Auch dieses Merkmal war nach Ansicht des Finanzgerichts erfüllt. Die Personalgestellung sei nicht im Wesentlichen auf die Erzielung zusätzlicher Einnahmen gerichtet und erfolgte nicht in unmittelbarem Wettbewerb zu gewerblichen Unternehmen. Denn der Verein habe damit keine zusätzlichen Einnahmen erzielt. § 3 des Personalabordnungsvertrages sehe lediglich eine Weiterberechnung der Personalkosten vor; ein Gewinnaufschlag sei nicht vorgesehen. Auch sei nicht ersichtlich, dass die Personalgestellung zu gewerblichen Unternehmen in unmittelbaren Wettbewerb trete. Es existierte nach Überzeugung des Gerichts kein gewerblicher Markt für Projekte der Sozialfürsorge wie das vorliegend betroffene Projekt.

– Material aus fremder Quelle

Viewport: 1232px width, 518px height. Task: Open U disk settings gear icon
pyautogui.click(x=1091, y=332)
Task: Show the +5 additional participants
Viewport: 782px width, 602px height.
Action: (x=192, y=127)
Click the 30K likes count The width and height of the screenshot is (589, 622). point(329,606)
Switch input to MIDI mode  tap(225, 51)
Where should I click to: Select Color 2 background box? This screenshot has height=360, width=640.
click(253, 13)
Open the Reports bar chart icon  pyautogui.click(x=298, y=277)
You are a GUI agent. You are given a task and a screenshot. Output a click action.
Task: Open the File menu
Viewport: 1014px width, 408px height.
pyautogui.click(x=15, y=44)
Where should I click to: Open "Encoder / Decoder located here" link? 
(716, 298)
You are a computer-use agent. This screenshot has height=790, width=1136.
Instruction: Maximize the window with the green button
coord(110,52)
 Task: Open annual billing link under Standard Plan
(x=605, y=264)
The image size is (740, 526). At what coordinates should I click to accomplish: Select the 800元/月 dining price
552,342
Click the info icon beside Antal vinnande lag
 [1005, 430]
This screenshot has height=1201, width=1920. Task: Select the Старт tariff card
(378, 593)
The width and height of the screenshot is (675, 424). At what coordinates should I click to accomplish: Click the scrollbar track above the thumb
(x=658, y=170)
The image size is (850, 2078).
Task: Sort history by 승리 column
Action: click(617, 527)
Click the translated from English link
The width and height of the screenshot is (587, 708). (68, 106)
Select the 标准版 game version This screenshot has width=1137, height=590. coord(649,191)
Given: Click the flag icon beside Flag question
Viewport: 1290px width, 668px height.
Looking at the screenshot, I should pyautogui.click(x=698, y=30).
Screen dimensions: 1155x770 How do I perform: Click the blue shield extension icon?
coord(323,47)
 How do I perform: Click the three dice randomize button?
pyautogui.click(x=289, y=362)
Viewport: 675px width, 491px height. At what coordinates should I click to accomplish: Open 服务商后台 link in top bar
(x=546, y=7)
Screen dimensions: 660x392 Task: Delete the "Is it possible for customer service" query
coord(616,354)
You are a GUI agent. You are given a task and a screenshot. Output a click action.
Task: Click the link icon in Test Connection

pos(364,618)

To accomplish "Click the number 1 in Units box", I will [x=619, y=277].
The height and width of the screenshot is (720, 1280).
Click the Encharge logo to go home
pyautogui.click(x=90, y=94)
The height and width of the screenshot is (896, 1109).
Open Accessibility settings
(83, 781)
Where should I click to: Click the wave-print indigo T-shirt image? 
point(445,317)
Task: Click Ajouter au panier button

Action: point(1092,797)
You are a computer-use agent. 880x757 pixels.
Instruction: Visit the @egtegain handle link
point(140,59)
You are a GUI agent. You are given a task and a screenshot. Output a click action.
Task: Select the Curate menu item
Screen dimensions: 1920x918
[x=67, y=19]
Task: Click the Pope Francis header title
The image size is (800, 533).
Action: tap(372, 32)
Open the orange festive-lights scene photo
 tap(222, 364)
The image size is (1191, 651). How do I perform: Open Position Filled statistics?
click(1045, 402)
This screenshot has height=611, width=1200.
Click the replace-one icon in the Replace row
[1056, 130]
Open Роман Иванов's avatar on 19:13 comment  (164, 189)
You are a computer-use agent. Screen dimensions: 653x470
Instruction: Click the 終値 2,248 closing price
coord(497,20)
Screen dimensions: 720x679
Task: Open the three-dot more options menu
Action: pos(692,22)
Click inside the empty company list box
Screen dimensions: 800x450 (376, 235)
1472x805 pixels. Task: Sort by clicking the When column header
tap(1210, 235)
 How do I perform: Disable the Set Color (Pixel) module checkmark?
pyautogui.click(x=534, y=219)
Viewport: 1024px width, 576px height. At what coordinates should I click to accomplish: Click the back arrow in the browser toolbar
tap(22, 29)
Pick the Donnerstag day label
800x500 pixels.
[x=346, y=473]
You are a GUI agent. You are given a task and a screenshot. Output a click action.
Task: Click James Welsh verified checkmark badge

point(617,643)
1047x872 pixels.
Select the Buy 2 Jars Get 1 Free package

Schließlich folgte das FG auch der Auffassung des Finanzamtes nicht, dass eine Personalgestellung nur dann von der Umsatzsteuer befreit sei, wenn sich die Personalgestellung als Nebenleistung zu einer anderen umsatzsteuerbefreiten Leistung darstelle, die von dem entsendenden Unternehmen gleichzeitig erbracht werde. Diese Forderung lasse sich der Rechtsprechung des EuGH nicht entnehmen.

Das bedeutet für die Praxis
Bei Umsatzsteuerfragen – nicht nur für gemeinnützige Vereine – lohnt sich immer auch ein Blick in die europarechtliche MwStSystRL, die nicht immer ausreichend berücksichtigt wird. Insoweit bietet sich die Beratung durch einen im Verbandssteuerrecht erfahrenen Steuerberater an.

Die MwStSystRL sieht auch für andere Tätigkeitsbereiche Steuerbefreiungen vor, so z. B. für Tätigkeiten im Bereich von Bildung und Erziehung.